*WHAT IS NEEDED*: Your output should reproduce each entry exactly, with none of its pictures.

---- RECORDS SUPPLIED

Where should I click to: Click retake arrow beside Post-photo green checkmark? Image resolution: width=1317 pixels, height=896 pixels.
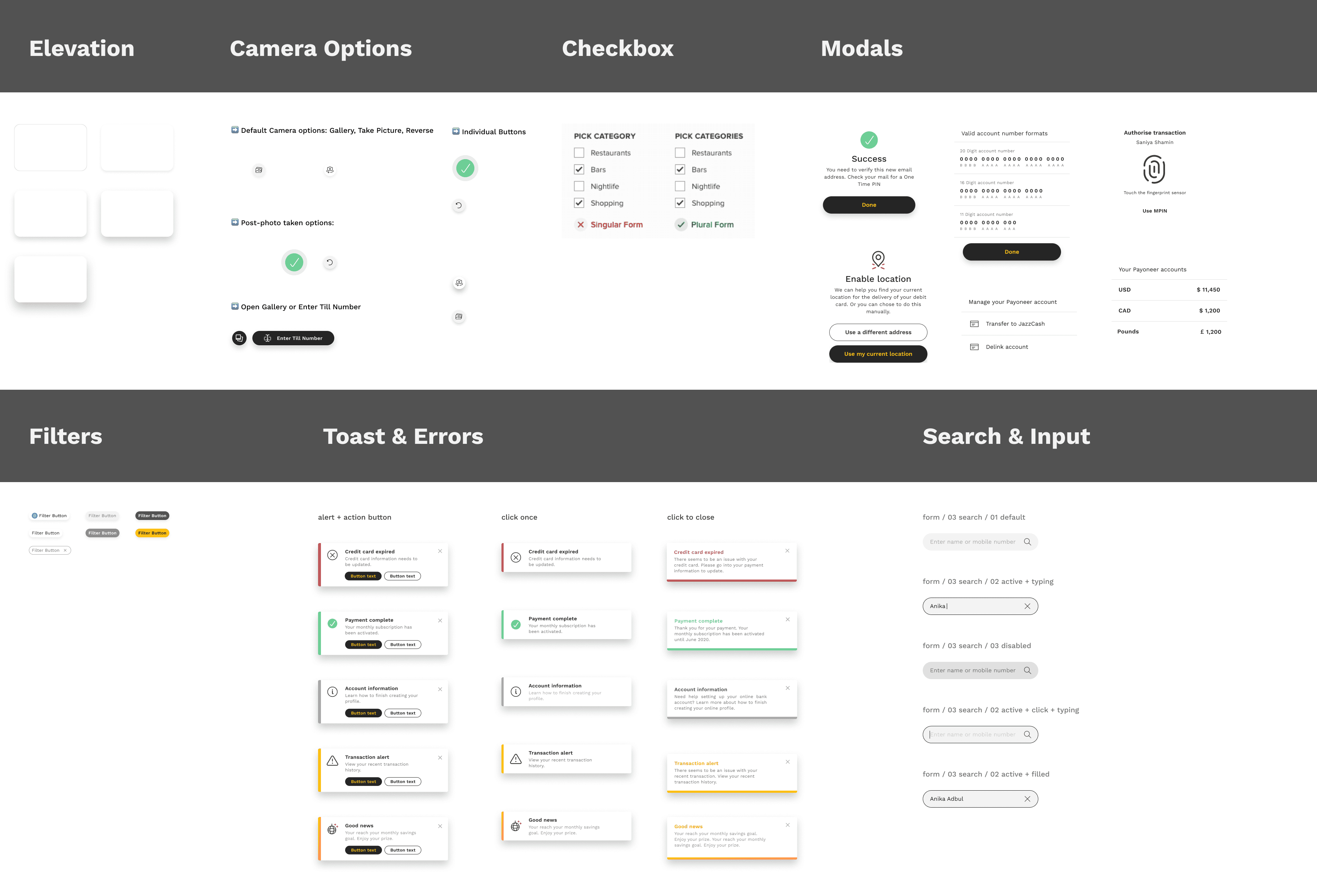click(x=330, y=262)
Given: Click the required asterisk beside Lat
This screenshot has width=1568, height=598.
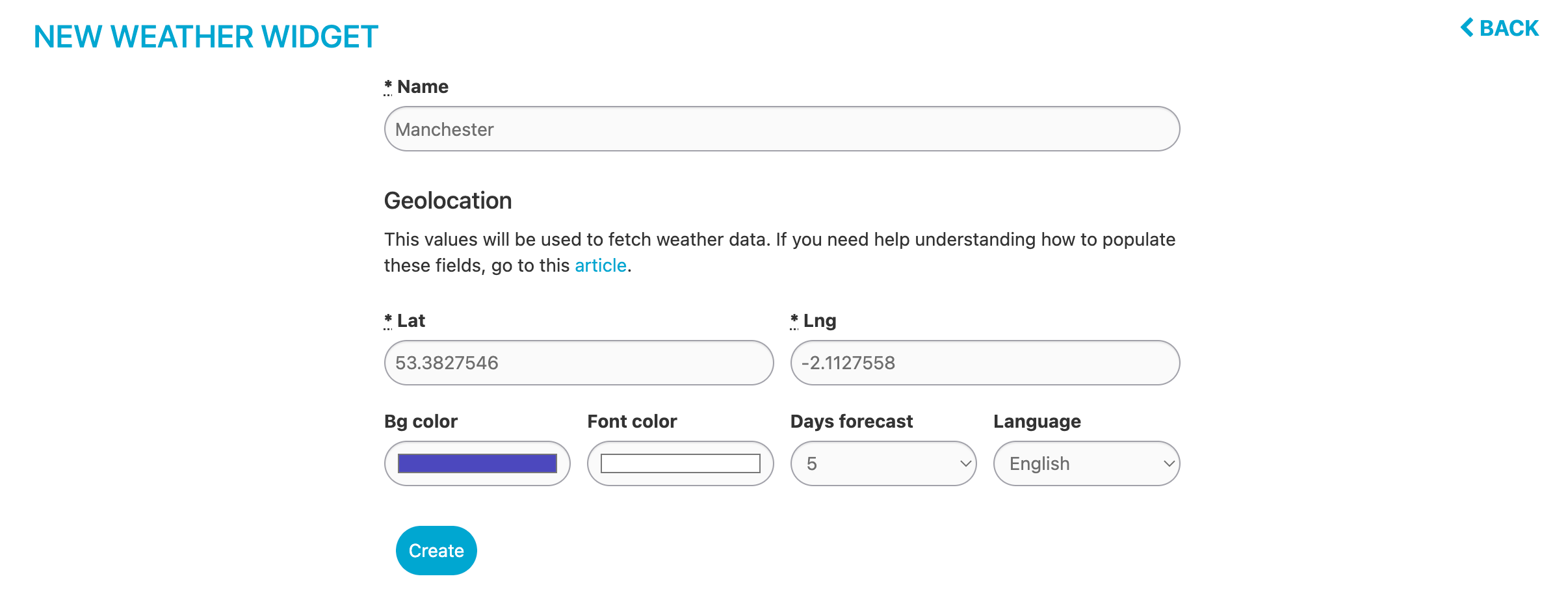Looking at the screenshot, I should [387, 319].
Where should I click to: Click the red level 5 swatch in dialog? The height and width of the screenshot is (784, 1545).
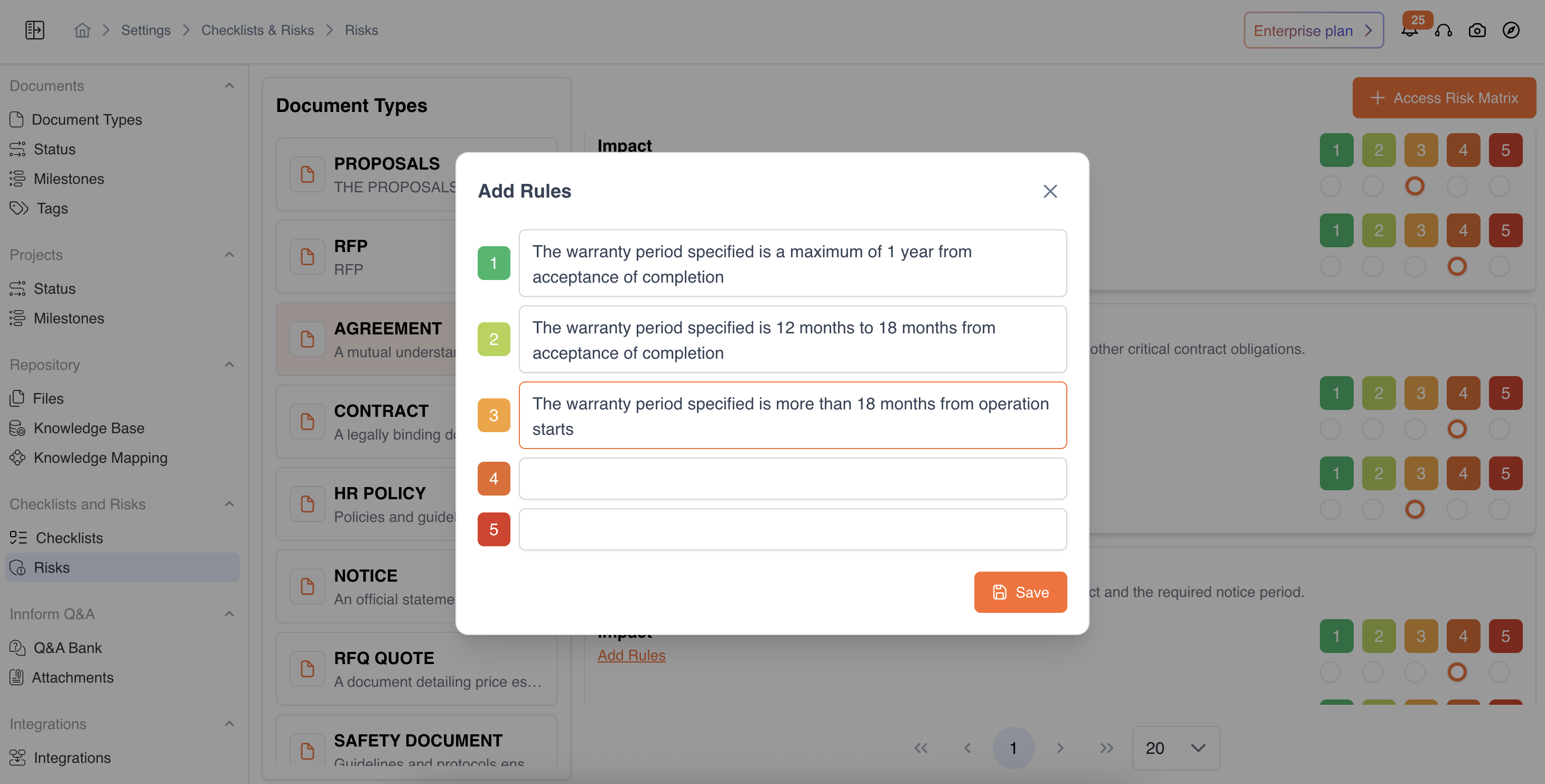(494, 529)
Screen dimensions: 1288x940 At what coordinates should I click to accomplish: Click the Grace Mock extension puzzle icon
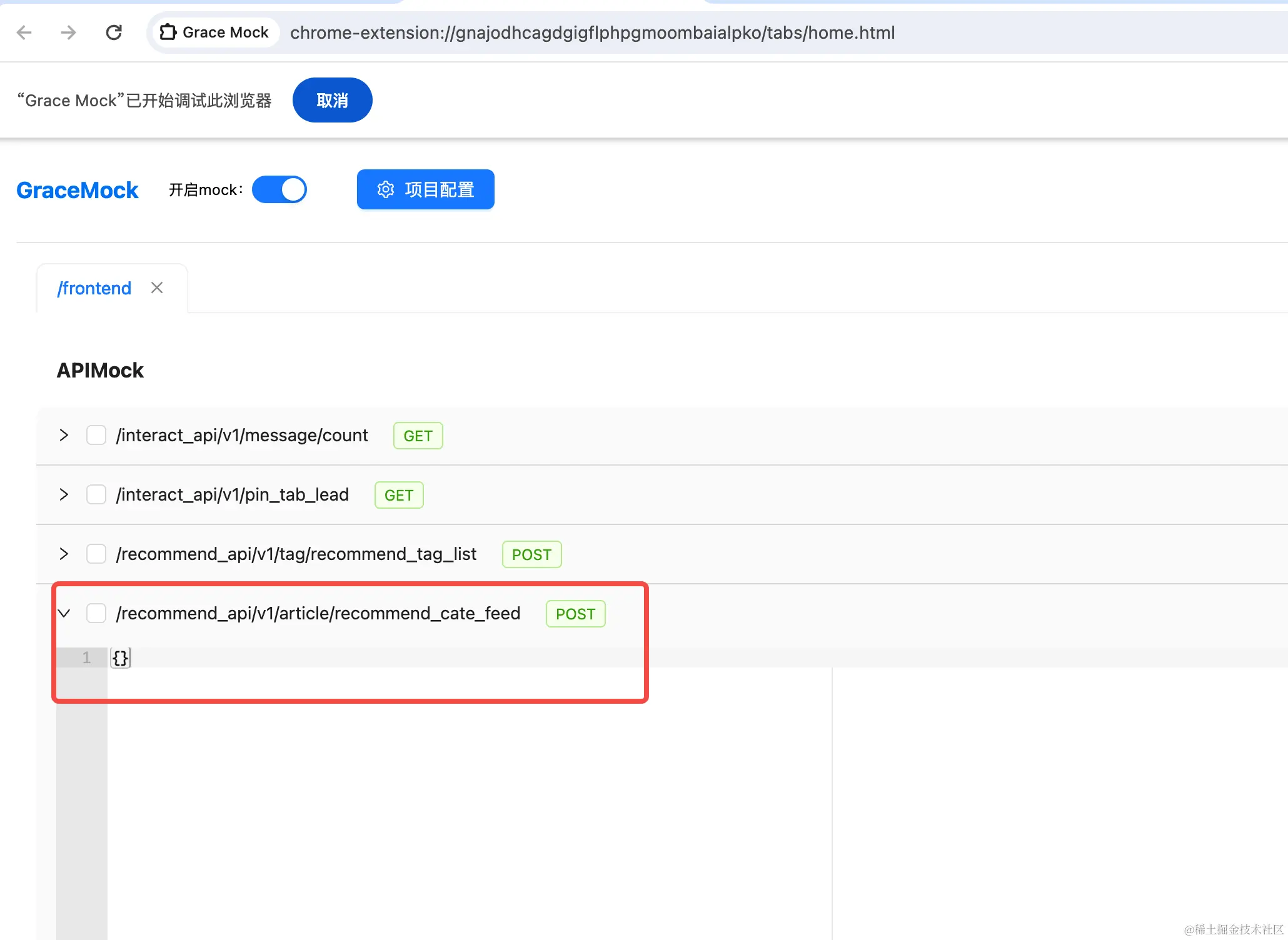coord(168,32)
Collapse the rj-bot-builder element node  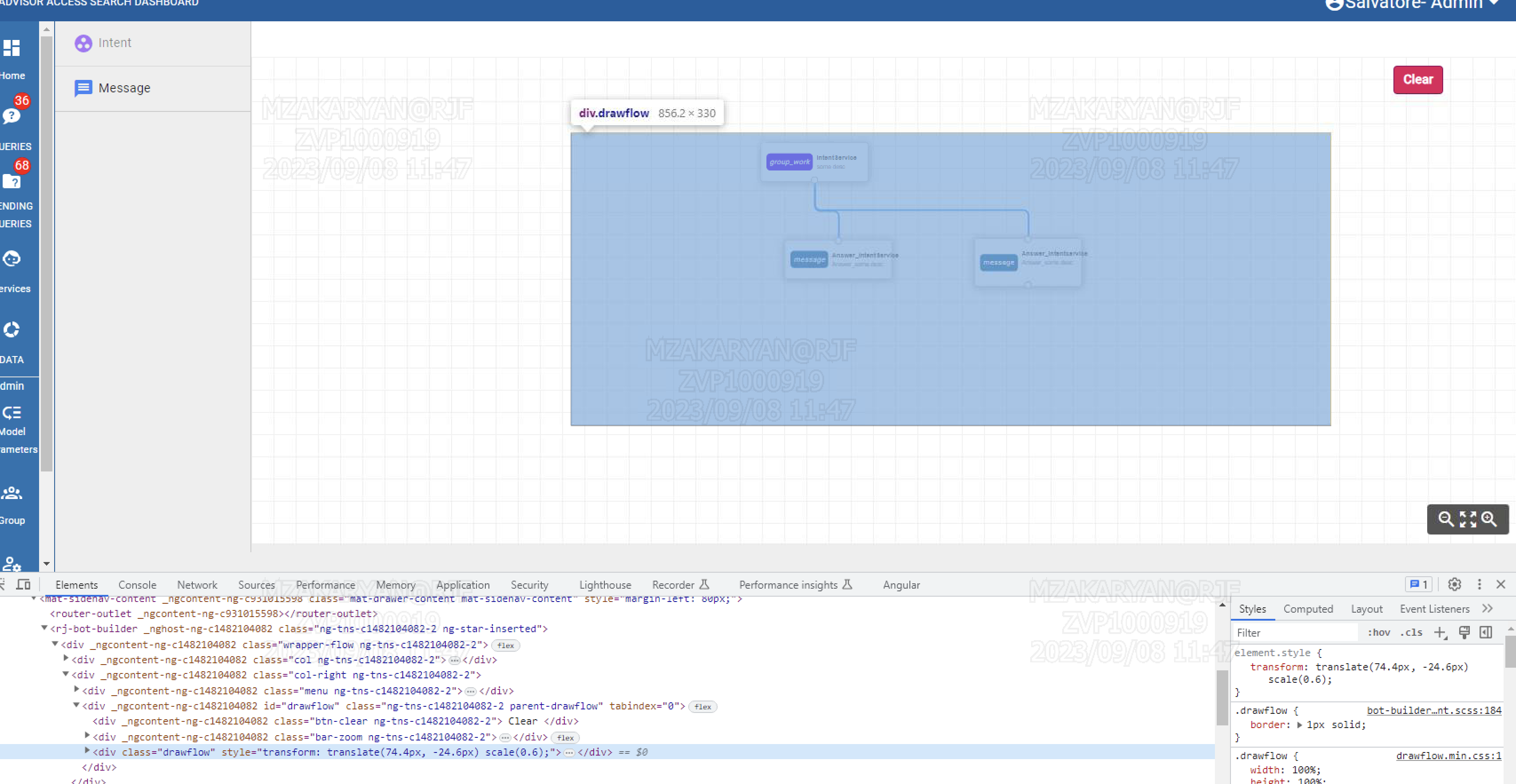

--------

*TASK RESULT*:
Where should I click to: Click retake arrow beside Post-photo green checkmark? Image resolution: width=1317 pixels, height=896 pixels.
click(x=330, y=262)
Given: Click the required asterisk beside Lat
This screenshot has width=1568, height=598.
Looking at the screenshot, I should [387, 319].
Where should I click to: Click the red level 5 swatch in dialog? The height and width of the screenshot is (784, 1545).
(494, 529)
Screen dimensions: 1288x940 At what coordinates should I click to accomplish: Click the Grace Mock extension puzzle icon
coord(168,32)
Collapse the rj-bot-builder element node  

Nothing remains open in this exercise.